Word and element locating data
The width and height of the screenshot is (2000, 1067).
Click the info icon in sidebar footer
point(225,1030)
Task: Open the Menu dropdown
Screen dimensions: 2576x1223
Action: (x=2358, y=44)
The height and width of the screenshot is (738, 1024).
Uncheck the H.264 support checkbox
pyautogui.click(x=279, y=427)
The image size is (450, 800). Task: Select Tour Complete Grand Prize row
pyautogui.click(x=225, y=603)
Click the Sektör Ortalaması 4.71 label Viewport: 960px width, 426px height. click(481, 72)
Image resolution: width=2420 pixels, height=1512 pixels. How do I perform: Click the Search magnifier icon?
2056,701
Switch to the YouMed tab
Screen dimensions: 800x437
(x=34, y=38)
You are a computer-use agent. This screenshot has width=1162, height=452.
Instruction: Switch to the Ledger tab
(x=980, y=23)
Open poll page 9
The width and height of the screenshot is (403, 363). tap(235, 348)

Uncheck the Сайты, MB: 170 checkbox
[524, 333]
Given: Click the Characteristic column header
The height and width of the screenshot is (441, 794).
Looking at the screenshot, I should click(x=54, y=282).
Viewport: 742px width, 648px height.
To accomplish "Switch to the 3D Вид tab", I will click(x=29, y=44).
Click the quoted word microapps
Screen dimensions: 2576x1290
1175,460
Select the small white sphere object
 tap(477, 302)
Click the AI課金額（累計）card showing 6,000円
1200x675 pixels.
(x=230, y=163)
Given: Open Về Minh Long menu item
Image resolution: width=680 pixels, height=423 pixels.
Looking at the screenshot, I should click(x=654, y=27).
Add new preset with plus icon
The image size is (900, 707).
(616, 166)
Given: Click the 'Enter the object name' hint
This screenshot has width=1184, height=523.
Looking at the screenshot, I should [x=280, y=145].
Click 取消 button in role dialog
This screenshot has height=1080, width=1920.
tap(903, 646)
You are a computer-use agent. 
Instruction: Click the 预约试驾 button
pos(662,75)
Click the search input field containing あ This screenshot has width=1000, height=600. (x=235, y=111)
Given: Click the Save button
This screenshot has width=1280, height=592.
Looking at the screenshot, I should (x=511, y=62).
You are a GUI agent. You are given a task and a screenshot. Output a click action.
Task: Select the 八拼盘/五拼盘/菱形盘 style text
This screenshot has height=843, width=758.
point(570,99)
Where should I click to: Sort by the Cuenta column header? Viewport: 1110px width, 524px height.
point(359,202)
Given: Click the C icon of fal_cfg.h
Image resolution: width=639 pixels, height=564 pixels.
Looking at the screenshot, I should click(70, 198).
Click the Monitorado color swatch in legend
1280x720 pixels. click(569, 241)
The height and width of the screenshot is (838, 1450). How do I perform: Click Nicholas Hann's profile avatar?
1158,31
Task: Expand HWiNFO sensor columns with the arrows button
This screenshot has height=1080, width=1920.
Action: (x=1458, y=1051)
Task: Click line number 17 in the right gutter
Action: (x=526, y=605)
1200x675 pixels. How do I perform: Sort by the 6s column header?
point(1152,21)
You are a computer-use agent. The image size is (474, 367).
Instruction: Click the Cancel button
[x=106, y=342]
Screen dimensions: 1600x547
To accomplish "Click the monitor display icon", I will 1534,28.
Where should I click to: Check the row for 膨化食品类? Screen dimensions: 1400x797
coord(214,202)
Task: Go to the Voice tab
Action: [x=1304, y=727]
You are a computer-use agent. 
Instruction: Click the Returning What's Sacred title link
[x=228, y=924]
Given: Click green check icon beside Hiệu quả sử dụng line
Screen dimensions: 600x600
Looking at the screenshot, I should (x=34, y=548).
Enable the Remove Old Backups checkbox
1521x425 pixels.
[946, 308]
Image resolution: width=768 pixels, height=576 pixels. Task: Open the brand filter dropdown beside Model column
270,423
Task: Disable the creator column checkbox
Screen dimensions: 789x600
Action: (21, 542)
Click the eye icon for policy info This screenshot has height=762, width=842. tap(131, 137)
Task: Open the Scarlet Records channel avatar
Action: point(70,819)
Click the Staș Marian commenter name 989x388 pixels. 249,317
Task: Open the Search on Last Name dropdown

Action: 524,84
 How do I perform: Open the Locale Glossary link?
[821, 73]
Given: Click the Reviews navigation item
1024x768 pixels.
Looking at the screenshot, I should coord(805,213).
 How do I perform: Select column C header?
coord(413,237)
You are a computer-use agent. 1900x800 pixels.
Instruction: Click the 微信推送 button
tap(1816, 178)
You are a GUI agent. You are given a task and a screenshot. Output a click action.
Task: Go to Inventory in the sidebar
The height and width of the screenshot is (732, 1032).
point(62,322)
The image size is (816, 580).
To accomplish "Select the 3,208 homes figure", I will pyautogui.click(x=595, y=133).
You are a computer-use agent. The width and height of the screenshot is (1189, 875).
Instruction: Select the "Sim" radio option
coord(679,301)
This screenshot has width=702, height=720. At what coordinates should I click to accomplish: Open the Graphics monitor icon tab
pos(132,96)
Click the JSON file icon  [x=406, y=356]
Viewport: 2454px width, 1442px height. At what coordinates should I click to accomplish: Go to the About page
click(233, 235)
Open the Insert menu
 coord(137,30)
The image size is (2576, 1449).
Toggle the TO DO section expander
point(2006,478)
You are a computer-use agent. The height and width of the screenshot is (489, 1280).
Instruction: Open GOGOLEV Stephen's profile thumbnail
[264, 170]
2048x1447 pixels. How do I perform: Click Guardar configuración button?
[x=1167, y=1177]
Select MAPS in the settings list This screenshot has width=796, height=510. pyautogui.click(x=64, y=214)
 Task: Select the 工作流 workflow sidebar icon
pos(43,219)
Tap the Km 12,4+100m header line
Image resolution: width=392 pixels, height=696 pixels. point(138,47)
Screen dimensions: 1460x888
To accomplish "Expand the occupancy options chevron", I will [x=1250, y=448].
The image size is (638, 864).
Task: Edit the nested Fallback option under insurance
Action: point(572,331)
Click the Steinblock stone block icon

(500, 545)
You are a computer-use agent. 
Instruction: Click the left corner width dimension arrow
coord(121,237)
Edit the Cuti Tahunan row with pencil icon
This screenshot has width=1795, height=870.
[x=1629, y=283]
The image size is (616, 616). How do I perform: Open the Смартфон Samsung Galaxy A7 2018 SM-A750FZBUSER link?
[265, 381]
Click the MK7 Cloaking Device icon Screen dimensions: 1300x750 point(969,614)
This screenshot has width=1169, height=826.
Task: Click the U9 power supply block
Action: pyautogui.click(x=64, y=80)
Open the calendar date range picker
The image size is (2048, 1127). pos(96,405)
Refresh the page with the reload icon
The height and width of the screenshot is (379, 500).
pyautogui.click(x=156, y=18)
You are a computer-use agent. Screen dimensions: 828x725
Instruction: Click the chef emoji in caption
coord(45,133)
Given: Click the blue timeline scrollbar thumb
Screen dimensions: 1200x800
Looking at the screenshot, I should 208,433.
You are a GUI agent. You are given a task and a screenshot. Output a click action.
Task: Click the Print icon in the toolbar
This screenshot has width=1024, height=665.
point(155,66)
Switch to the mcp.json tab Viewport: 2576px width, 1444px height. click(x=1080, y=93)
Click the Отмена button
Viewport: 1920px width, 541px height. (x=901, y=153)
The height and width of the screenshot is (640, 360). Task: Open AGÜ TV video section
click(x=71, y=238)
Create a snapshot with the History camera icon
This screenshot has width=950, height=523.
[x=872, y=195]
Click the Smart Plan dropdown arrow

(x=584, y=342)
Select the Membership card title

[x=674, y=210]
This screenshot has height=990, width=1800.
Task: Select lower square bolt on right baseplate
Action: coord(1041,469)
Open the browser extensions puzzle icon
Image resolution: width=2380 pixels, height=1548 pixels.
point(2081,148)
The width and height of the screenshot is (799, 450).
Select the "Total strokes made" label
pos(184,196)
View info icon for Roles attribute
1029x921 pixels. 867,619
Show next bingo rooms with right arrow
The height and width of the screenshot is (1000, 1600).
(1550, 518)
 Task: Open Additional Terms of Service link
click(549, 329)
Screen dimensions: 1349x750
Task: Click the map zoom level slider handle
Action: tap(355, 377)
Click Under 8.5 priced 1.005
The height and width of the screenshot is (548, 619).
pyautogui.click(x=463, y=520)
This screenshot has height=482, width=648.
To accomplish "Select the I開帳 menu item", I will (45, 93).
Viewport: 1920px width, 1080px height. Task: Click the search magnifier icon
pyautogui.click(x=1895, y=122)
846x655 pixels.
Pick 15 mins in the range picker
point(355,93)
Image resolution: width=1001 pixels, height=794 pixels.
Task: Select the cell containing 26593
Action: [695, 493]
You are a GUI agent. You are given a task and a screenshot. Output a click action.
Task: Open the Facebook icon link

▸ **The task**: Copy the lines of the listing above exactly, beginning at the line that contains "Click the Steinblock stone block icon" and stopping after the line that contains "Looking at the screenshot, I should 208,433.".

▸ **Answer to this task**:
Click the Steinblock stone block icon

(500, 545)
You are a computer-use agent. 
Instruction: Click the left corner width dimension arrow
coord(121,237)
Edit the Cuti Tahunan row with pencil icon
This screenshot has width=1795, height=870.
[x=1629, y=283]
The image size is (616, 616). How do I perform: Open the Смартфон Samsung Galaxy A7 2018 SM-A750FZBUSER link?
[265, 381]
Click the MK7 Cloaking Device icon Screen dimensions: 1300x750 point(969,614)
This screenshot has width=1169, height=826.
Task: Click the U9 power supply block
Action: pyautogui.click(x=64, y=80)
Open the calendar date range picker
The image size is (2048, 1127). pos(96,405)
Refresh the page with the reload icon
The height and width of the screenshot is (379, 500).
pyautogui.click(x=156, y=18)
You are a computer-use agent. Screen dimensions: 828x725
Instruction: Click the chef emoji in caption
coord(45,133)
Given: Click the blue timeline scrollbar thumb
Screen dimensions: 1200x800
Looking at the screenshot, I should 208,433.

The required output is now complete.